Kristen Stewart wraca na ekrany kin. W jaką rolę wcieli się tym razem?

Znana z roli Belli w sadze ,,Zmierzch" aktorka została wytypowana do wcielenia się w postać ,,królowej ludzkich serc". Początek prac nad filmem ruszyć ma już w przyszłym roku. Czego możemy się spodziewać?

Kristen Stewart wraca na ekrany kin. W jaką rolę wcieli się tym razem. Foto Instagram @kristenstewartx

Kristen Stewart to amerykańska aktorka, która największą rozpoznawalność zyskała dzięki roli Belli Swan w bestsellerowej serii ,,Zmierzch”. Jej talent aktorski podziwiać mogliśmy jednak jeszcze w wielu innych produkcjach, takich jak ,,Ucieczka w milczenie”, ,,Azyl”, ,,Zathura”, ,,W świecie kobiet” czy mających swoją premierę rok temu ,,Aniołkach Charliego”. Tym razem 30 – letnia gwiazda wcieli się w kreację ,,królowej serc”, czyli tragicznie zmarłej Księżnej Diany.

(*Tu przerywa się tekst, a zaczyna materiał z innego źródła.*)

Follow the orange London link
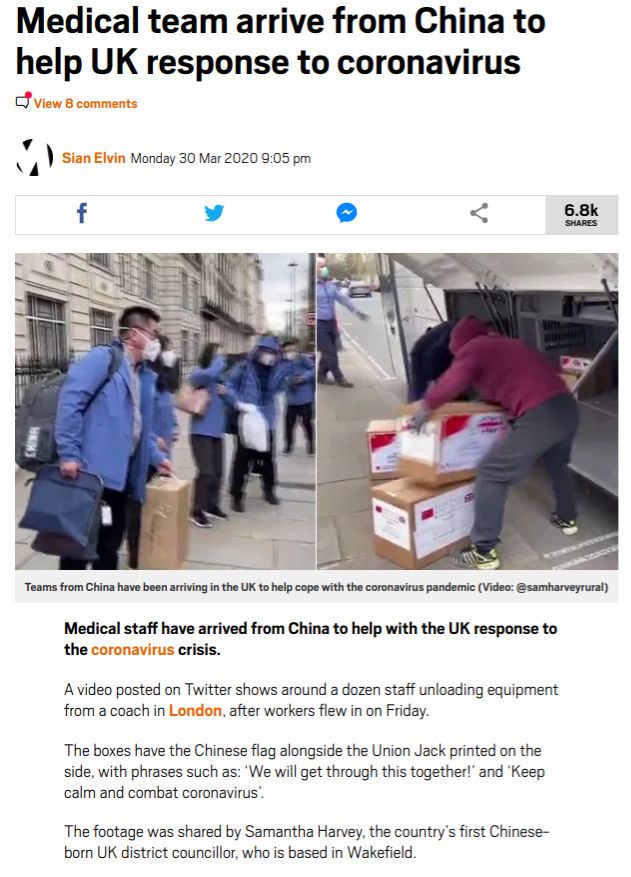Screen dimensions: 631x877 (x=195, y=711)
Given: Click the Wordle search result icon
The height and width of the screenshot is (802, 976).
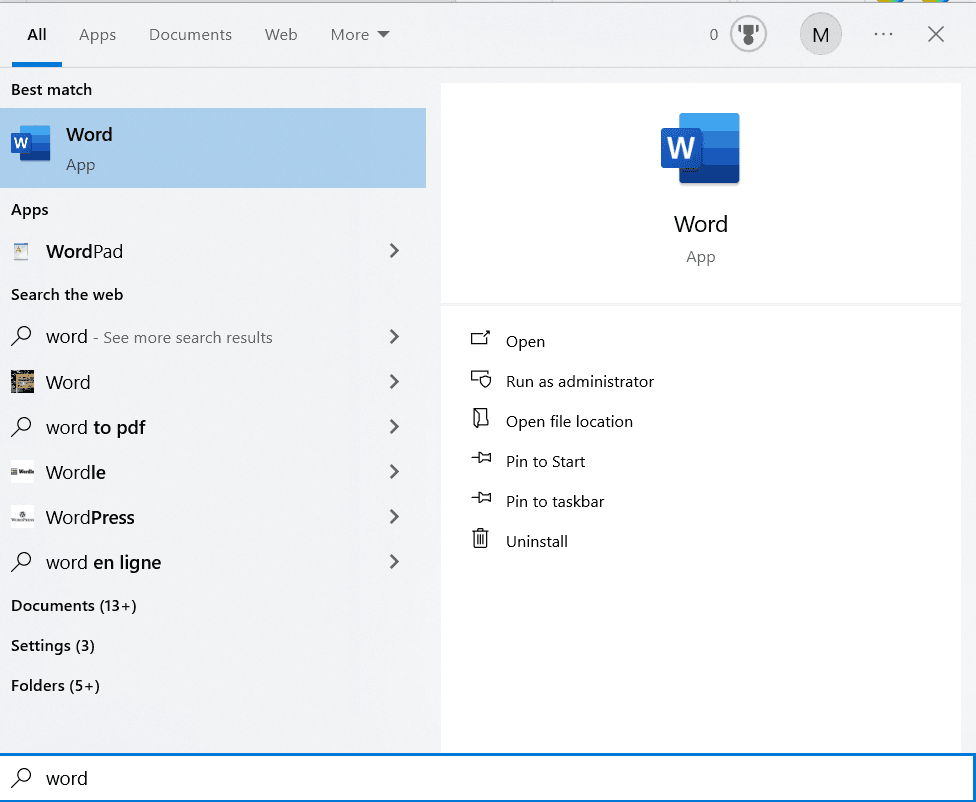Looking at the screenshot, I should pos(22,472).
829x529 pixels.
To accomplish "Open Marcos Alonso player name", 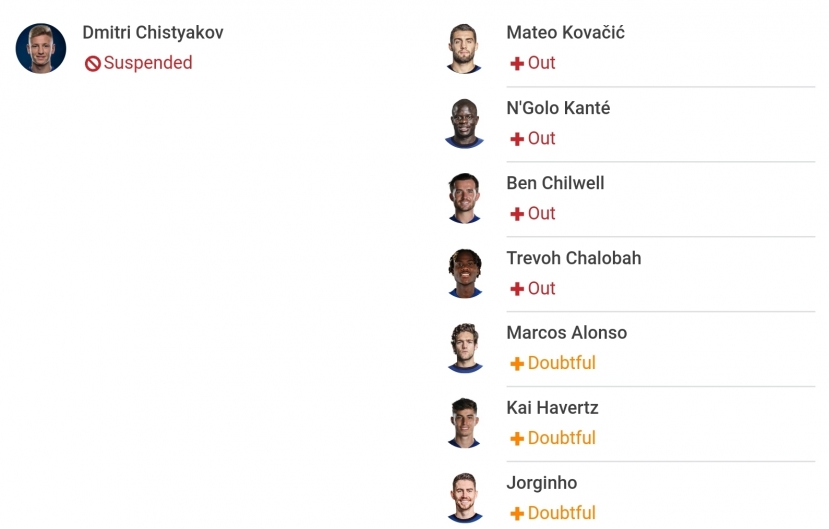I will (x=566, y=333).
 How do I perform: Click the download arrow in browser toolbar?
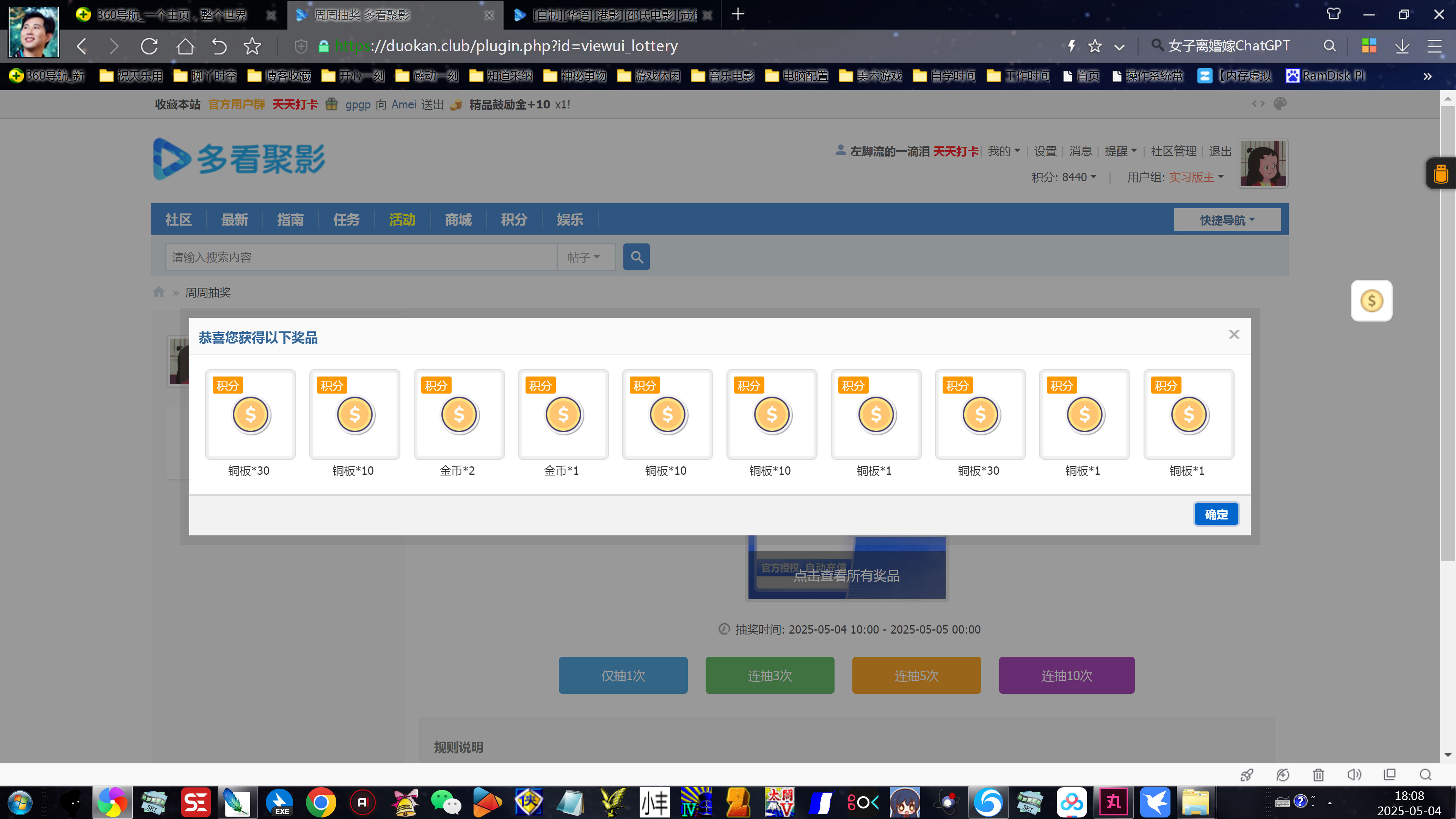pyautogui.click(x=1402, y=46)
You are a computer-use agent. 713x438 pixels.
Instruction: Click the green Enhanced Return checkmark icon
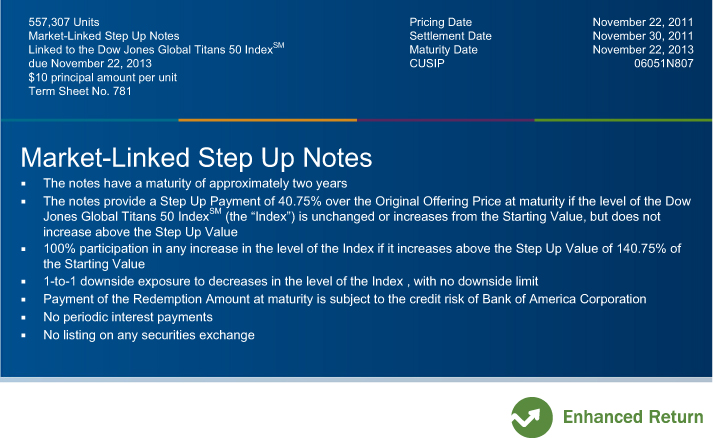(532, 417)
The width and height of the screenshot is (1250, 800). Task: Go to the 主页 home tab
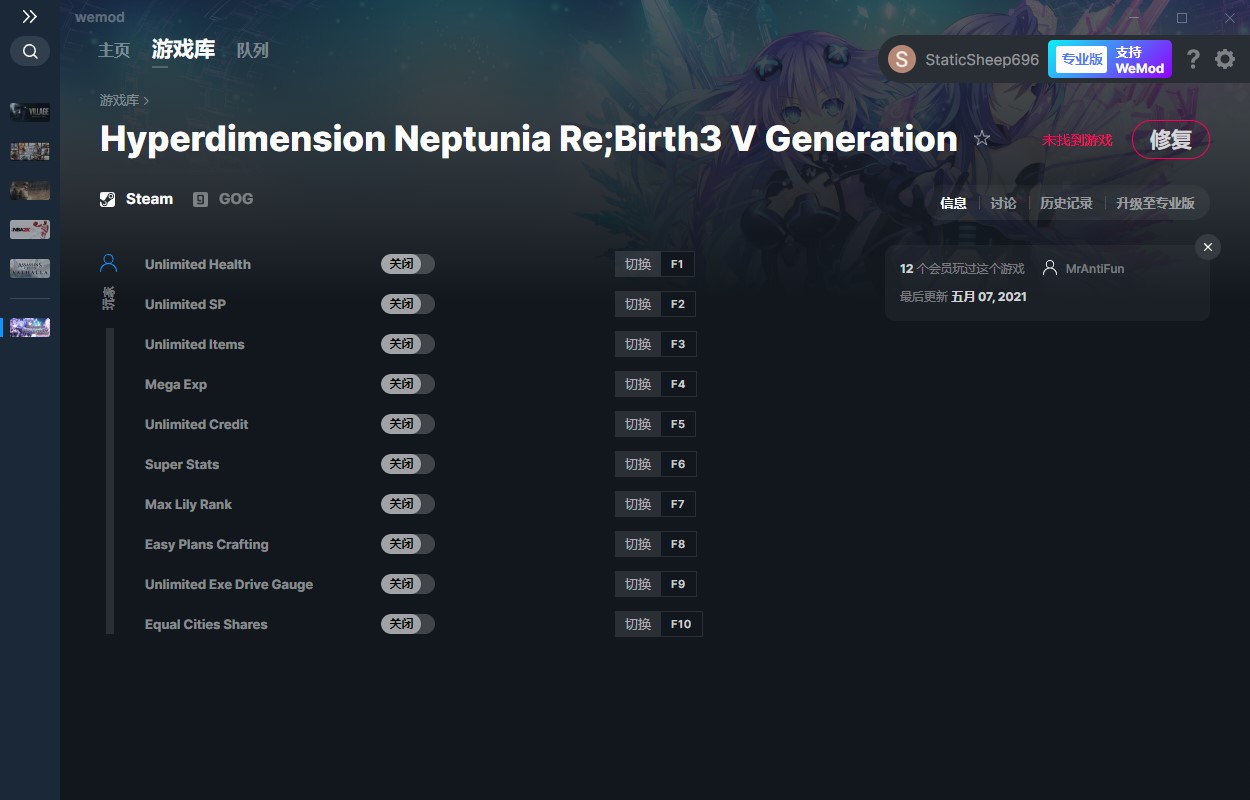(x=114, y=50)
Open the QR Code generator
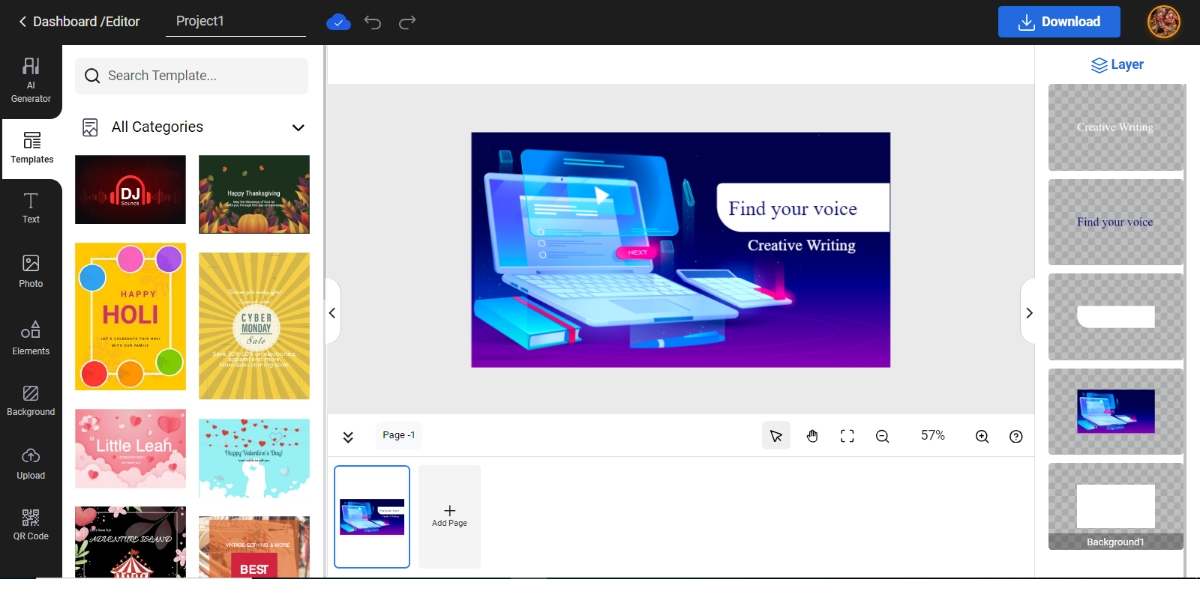This screenshot has width=1200, height=610. 31,524
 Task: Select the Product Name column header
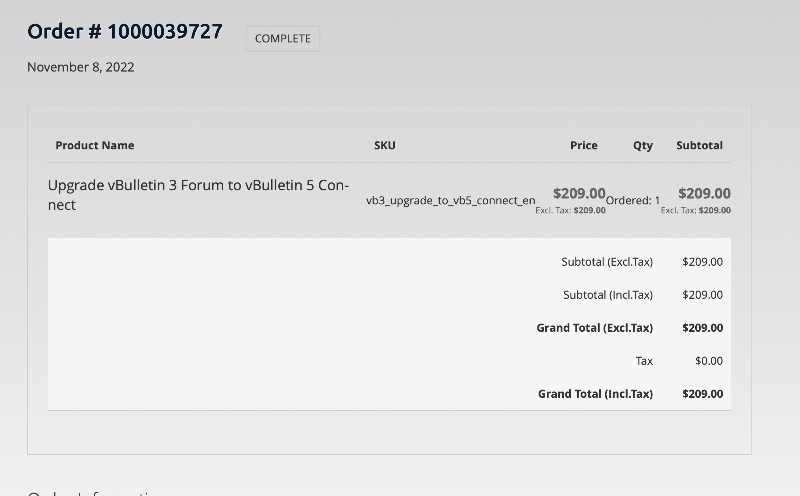click(95, 145)
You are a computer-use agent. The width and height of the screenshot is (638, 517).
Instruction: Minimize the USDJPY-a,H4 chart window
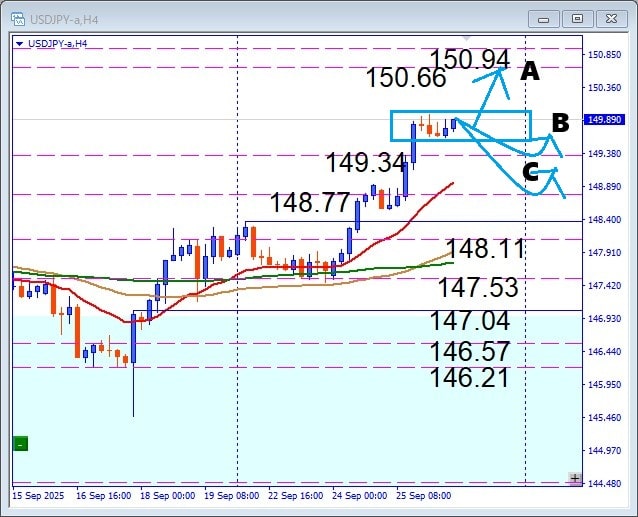543,18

– Kristen jest obecnie jedną z największych aktorek. Może zagrać wiele rzeczy, może być bardzo tajemnicza i delikatna, a jednocześnie bardzo silna i tego właśnie potrzebujemy. Połączenie tych elementów sprawiło, że pomyślałem o niej. Sposób, w jaki zareagowała na scenariusz i sposób, w jaki podchodzi do postaci, jest bardzo piękny – powiedział reżyser filmu, Pablo Larrain

,,Spencer” to film, który jak sam mężczyzna przyznaje będzie ,,baśnią do góry nogami”. Mimo że do tej pory dokumentów oraz seriali dotyczących losów tragicznie zmarłej Diany powstało już wiele, dzieło Pabla Larraina może nas zaskoczyć. Będzie to bowiem opowieść o kilku dniach z życia księżnej przypadających na okres Bożego Narodzenia w 1992 r. Wybór ram czasowych nie jest tu przypadkowy, ponieważ właśnie wtedy miała ona podjąć decyzję o rozstaniu z Księciem Karolem, a także stawić czoła pytaniom dotyczącym ich cieszącego się złą sławą związku oraz wspólnej przyszłości w Rodzinie Królewskiej.

– Wszyscy znamy jej los, wiemy co się z nią stało i nie musimy się w to zagłębiać. Pozostaniemy w tej bardziej intymnej przestrzeni, w której mogłaby wyrazić, dokąd chce iść i kim chce być – powiedział o Księżnej reżyser filmu ,,Spencer”

Przypomnijmy, że Pablo Larrain ma na swoim koncie produkcję filmów, takich jak Nie oraz Jackie, które otrzymały nominację do Oscara. Czy historia ,,królowej ludzkich serc” przedstawiona w ,,Spencer” odniesie sukces porównywalny do tego, jaki przyniosła reżyserowi kreacja Jackie Kennedy? W postać Pierwszej Damy wcieliła się wówczas Natalie Portman.

Póki co wiele osób patrzy na pierwszoplanową rolę Kristen Stewart dość krytycznie, zarzucając jej, iż jest aktorką ,,jednej miny”. Jakie jest Wasze zdanie? Czy aktorka podoła tak wymagającej roli, a owa biografia okaże się kolejnym sukcesem Larraina?